Mientras el bienestar gana espacio como una práctica cotidiana entre consumidores de alto perfil en el país, también crece la demanda de experiencias vinculadas con relajación, longevidad, alimentación consciente y conexión emocional.
El lujo comenzó a cambiar de forma, alejándose más de lo material y acercándose a experiencias asociadas con bienestar, desconexión o salud emocional. Ya no se trata únicamente de propiedades, vehículos o consumo visible, sino de espacios capaces de reconectar a las personas consigo mismas.

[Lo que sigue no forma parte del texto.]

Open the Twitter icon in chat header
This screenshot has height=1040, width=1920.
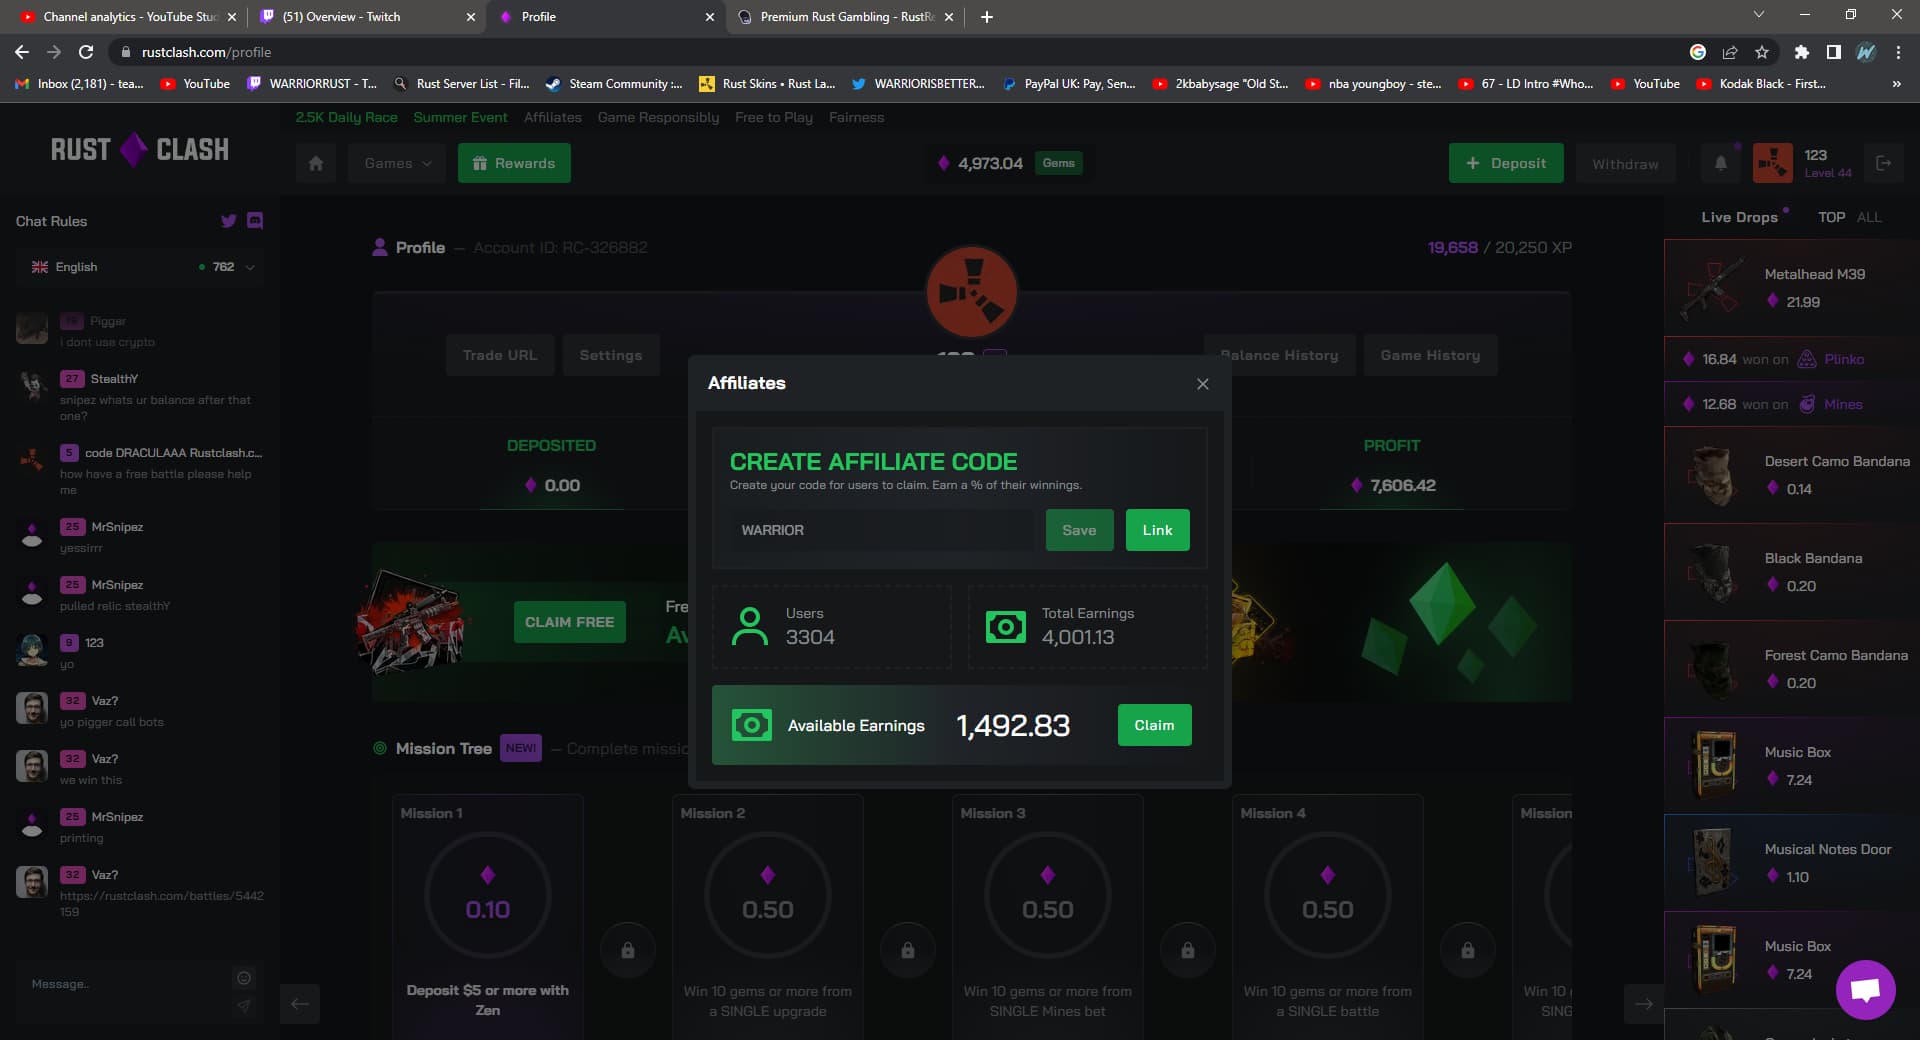(x=229, y=221)
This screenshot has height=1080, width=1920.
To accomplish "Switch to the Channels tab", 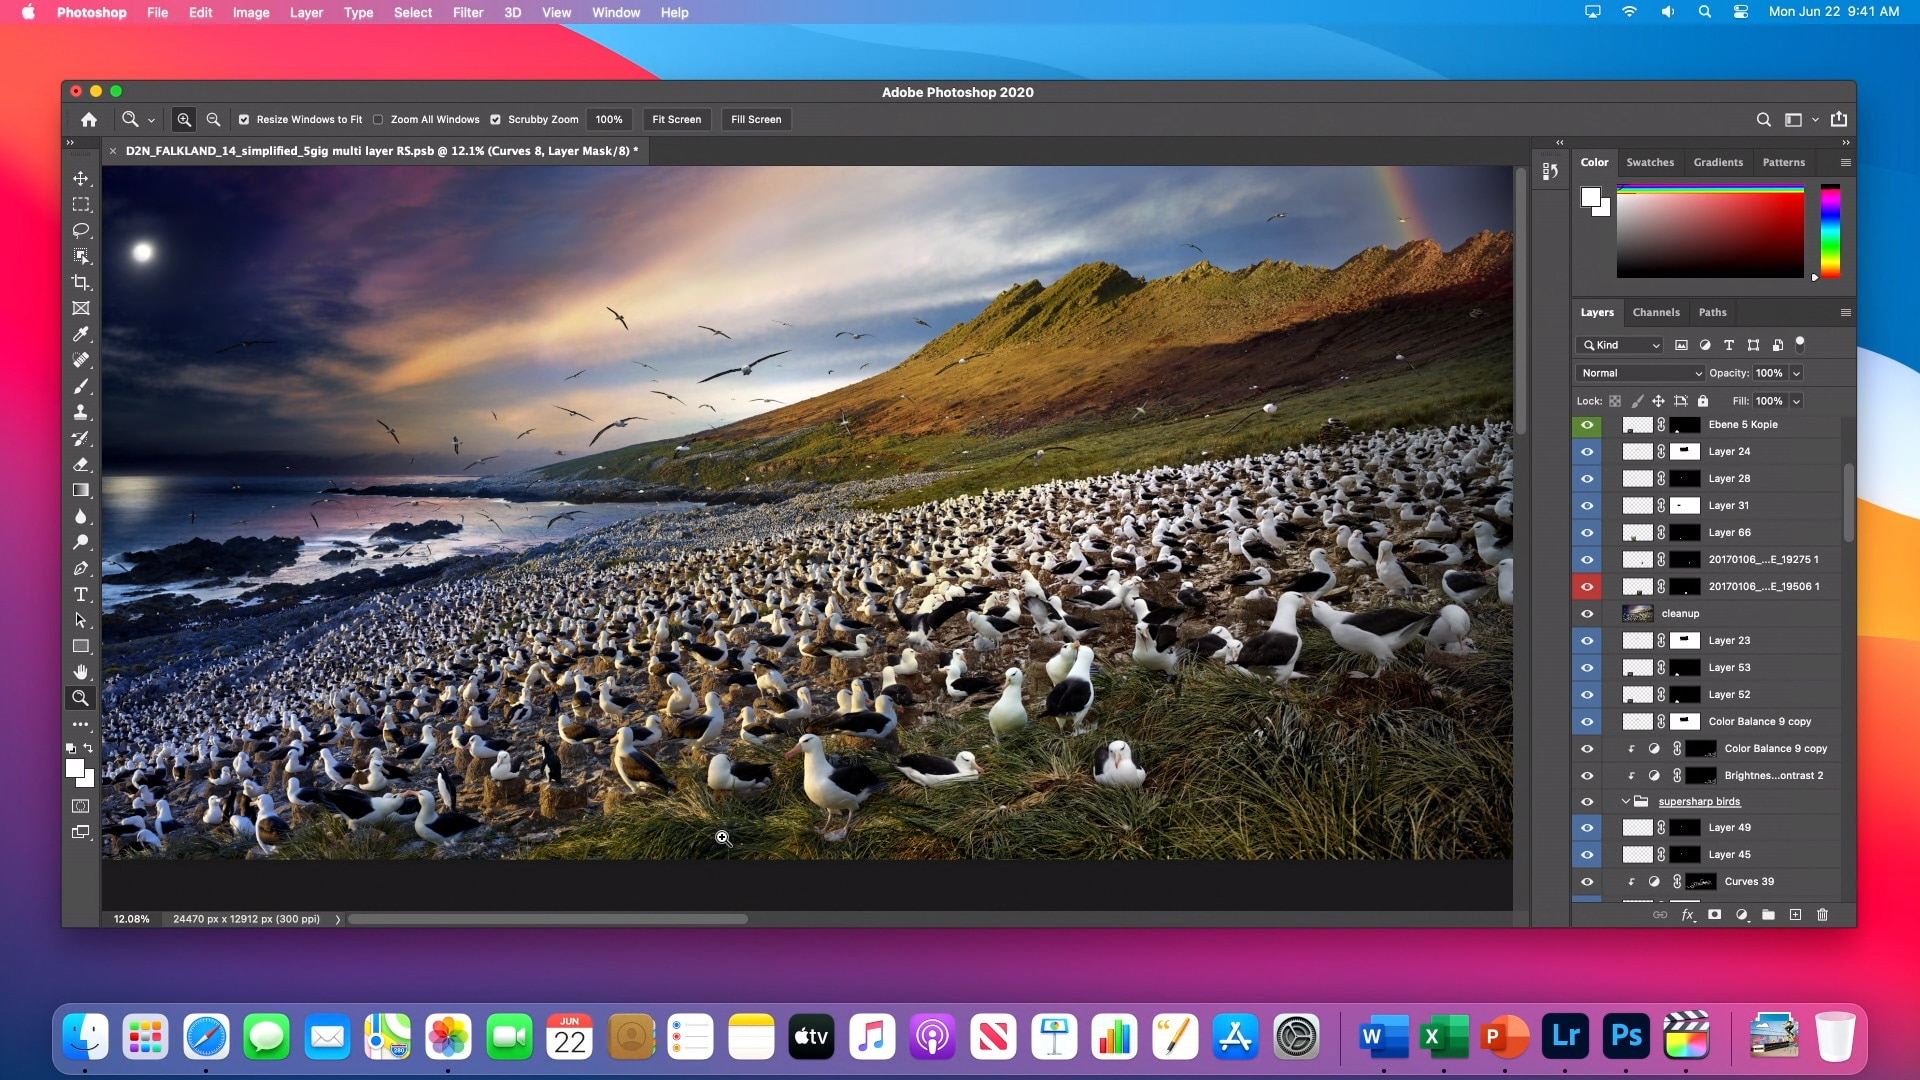I will pos(1656,311).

En República Dominicana, las condiciones y proyectos que apuestan a este nicho muestran cómo, desde sesiones de respiración frente al mar hasta retiros diseñados para convivir con el silencio, la naturaleza y el descanso, el wellness ocupa un lugar cada vez más visible dentro del consumo premium.
Un informe de Deloitte señala que desde 2020 se han invertido en el mundo 10,000 millones de dólares (mdd) en empresas vinculadas a salud mental y bienestar, mientras McKinsey estima que la industria global wellness mueve alrededor de 2,000 mdd y mantiene un crecimiento sostenido impulsado principalmente por millennials y generación Z. Para estos consumidores, el bienestar dejó de ser una actividad ocasional para convertirse en una práctica diaria y personalizada.
Aunque en República Dominicana solo se cuenta formalmente con 35 centros de masaje registrados, de acuerdo con datos del Ministerio de Turismo, la oferta wellness se expande hacia experiencias vinculadas con meditación, respiración guiada, alimentación consciente y conexión con la naturaleza mientras surgen propuestas enfocadas en longevidad y biohacking dentro del segmento premium.
Para Flavio Acuña, con 34 años de experiencia en el sector, el cambio en el consumidor es evidente. “La gente está buscando volver a tener una experiencia de vida”, sostiene.
Según explica, atrás quedó el modelo tradicional centrado únicamente en masajes o spa convencionales, para dar paso a experiencias más amplias que integran salud mental, actividad física, conexión emocional y desaceleración.
Acuña sostiene que parte importante de esta transformación está ligada al agotamiento físico y mental provocado por estilos de vida acelerados y altamente digitalizados. En ese contexto, el wellness premium comenzó a enfocarse en experiencias de reconexión. Actividades como yoga, meditación, respiración guiada, arteterapia, tai chi o caminatas conscientes empiezan a formar parte de propuestas diseñadas para consumidores que buscan desconectarse del ruido urbano y recuperar hábitos asociados a bienestar físico y emocional.
“La gente quiere volver a conectar con lo simple, con la naturaleza y con el silencio”, afirma. El especialista asegura que esa demanda también está modificando la manera en que se construyen algunos proyectos inmobiliarios y espacios de bienestar en el país. Menciona desarrollos enfocados en biohacking, longevidad y experiencias inmersivas vinculadas con salud integral.
Aunque existen experiencias grupales, Acuña explica que algunos consumidores solicitan programas completamente diseñados a medida. Según explica, ese nivel de exclusividad puede incluir desde alimentación específica hasta cronogramas individuales de actividades físicas, respiración, descanso y terapias especializadas.
Acuña estima que un retiro wellness de lujo en República Dominicana puede costar alrededor de 3,000 dólares, dependiendo de la duración, el nivel de personalización y las actividades incluidas. “El turismo de bienestar gasta entre un 70% y un 90% más que el turismo convencional”, afirma.
Parte del crecimiento del wellness también está vinculado con cambios demográficos globales. Acuña sostiene que el envejecimiento poblacional y la preocupación por longevidad comenzaron a modificar hábitos de consumo incluso entre generaciones más jóvenes.
La tendencia global coincide con el crecimiento de comunidades, espacios y experiencias enfocadas en calidad de vida y envejecimiento saludable. Acuña considera que las condiciones naturales del país funcionan como un elemento diferenciador dentro de este mercado.
“El wellness que viene acá busca conectar con el mar, las montañas, los ríos y el silencio”, sostiene. También destaca el valor de experiencias asociadas a gastronomía consciente, tradiciones culturales y prácticas ancestrales.
Si bien en República Dominicana la tendencia todavía se encuentra en desarrollo, se está posicionando dentro de un segmento donde el lujo ya no se mide únicamente por lo material, sino por la capacidad de desconectar, ralentizar y recuperar tiempo personal.